Sob o ríspido sol do meio-dia,

me desmorono diante dela, e tonto

bato à porta de ser ontem alegria.


O silêncio transborda pelo forro.

E eu já nem sei o que fazer de tanto

passado vindo em busca de socorro


COLÓQUIO


Em certo lugar do país

se reúne a Academia do Poeta Infeliz.


Severos juízes da lira alheia,

sabem falar vazio de boca cheia.


Este não vale.

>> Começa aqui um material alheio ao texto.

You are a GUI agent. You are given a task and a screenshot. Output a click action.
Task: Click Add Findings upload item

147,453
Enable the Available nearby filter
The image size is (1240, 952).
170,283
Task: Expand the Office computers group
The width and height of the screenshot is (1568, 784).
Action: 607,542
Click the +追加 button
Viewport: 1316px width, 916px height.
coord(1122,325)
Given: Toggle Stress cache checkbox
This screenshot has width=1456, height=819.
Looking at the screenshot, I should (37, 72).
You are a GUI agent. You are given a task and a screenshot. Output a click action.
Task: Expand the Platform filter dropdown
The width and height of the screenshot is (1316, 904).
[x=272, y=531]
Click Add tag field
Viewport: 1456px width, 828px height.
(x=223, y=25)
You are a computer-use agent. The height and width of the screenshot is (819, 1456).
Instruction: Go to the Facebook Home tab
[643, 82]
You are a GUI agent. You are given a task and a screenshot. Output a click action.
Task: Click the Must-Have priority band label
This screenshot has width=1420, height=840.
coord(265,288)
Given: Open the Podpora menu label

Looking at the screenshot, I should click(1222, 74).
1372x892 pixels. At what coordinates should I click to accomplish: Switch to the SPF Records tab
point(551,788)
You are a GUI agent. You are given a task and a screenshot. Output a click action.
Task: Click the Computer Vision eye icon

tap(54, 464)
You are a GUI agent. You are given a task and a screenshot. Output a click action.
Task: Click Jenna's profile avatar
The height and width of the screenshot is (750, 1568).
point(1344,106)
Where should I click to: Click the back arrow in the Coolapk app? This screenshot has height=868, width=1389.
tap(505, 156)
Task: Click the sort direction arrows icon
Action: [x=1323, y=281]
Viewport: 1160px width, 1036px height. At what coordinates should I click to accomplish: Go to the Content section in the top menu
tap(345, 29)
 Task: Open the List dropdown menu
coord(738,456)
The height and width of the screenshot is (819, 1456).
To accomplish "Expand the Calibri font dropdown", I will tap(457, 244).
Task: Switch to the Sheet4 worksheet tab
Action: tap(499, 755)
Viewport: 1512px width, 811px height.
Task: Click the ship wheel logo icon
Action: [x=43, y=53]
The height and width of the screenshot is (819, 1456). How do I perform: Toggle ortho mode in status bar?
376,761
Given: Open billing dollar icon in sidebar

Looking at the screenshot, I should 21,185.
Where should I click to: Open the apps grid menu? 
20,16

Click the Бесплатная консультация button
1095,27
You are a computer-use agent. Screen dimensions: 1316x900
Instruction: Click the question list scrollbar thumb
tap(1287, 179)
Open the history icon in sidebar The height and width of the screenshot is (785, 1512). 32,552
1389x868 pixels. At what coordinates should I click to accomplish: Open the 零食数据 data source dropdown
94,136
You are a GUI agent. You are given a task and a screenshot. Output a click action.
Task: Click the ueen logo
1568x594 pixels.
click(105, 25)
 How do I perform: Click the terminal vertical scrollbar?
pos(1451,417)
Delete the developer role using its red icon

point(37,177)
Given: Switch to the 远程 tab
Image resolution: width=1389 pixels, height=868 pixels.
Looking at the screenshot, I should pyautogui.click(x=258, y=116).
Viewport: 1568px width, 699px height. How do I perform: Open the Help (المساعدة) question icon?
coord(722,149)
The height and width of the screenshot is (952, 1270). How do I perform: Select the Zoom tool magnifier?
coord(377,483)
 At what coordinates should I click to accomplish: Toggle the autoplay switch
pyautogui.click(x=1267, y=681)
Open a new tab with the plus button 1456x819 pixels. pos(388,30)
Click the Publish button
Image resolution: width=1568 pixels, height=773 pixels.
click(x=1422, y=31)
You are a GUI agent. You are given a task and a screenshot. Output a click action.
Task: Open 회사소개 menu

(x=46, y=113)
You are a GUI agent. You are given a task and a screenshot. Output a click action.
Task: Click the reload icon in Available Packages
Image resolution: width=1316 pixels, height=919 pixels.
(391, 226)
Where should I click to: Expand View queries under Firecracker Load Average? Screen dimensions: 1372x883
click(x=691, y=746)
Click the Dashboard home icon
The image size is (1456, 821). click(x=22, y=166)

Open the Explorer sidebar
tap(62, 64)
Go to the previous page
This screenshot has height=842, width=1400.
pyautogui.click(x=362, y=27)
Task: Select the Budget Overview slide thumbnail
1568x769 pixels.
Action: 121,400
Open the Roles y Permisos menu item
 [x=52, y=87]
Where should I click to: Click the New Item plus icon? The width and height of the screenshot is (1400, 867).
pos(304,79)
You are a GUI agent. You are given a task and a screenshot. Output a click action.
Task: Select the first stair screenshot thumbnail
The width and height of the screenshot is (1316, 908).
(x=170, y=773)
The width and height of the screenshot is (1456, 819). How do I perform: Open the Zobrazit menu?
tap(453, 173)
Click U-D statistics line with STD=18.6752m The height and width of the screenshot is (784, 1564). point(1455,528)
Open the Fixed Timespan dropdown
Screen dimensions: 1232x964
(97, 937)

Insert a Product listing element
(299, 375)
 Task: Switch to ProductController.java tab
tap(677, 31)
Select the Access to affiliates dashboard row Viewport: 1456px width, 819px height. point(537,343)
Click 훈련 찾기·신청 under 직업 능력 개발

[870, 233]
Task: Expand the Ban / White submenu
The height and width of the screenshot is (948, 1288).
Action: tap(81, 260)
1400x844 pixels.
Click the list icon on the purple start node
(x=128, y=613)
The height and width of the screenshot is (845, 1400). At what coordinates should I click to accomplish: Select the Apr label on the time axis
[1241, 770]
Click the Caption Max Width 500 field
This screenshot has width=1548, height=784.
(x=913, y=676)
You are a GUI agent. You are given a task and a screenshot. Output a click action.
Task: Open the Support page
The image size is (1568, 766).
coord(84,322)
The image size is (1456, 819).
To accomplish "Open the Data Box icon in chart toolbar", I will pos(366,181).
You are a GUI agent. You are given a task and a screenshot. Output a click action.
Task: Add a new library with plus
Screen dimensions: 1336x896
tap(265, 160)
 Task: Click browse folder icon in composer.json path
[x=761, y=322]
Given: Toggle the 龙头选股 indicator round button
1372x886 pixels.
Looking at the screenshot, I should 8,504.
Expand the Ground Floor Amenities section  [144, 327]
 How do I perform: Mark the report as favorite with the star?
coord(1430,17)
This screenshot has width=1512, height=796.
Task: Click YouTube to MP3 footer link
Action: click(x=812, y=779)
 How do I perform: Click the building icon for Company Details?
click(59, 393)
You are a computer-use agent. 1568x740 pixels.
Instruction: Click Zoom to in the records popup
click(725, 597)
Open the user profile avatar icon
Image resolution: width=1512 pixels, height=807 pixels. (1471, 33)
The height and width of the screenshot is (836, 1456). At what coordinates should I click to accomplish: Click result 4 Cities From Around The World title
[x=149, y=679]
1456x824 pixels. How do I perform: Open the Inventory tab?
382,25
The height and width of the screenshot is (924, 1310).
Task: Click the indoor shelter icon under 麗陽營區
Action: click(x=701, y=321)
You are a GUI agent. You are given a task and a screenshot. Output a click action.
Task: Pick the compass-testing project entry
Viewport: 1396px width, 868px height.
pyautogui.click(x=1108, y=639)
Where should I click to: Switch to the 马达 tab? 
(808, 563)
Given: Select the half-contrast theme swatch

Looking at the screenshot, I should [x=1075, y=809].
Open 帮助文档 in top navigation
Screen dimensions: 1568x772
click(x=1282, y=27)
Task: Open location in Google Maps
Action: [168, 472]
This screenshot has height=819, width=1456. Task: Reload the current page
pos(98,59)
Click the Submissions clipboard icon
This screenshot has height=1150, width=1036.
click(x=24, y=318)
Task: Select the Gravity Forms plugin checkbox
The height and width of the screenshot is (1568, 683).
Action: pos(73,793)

A obra não fica.

Faz soneto, e metrifica.


e esse aqui, o que pretende?

Faz poesia, e o leitor entende!


Aquele jamais atingirá o paraíso.

Seu verso contém a blasfêmia e o riso.


Mais de três linhas é grave heresia,

pois há de ser breve a tal poesia.


E o poema, casto e complexo,

não deve exibir cenas de nexo.


Em coro a turma toda rosna

contra a mistura de poesia e prosa.


Cachaça e chalaça, onde se viu?

poesia é matéria de fino esmeril.


Poesia é coisa pura.

com prosa ela emperra e não dura.


É como pimenta em doce de castanha.

Agride a vista e queima a entranha.


E em meio a gritos de gênio e de bis

cai no sono e do trono o Poeta Infeliz.


LINGUAGENS


Percebi que o vôo negro dessa hipálage

beijava o mel dos lábios da metáfora,

e mais beijara, se não fosse a enálage,

e mais revoara, se não fosse a anáfora.


Chorei mil mares profundos de hipérbole,

duas velas cortaram a metonímia,

enquanto o pé da catacrese andava

no compasso bem toante dessa rima.


Verteu prantos a anímica floresta,

mas nós entramos dentro do pleonasmo,

‘stamos em pleno oceano de uma aférese…


Vai-se o expletivo, mais um e outro mais…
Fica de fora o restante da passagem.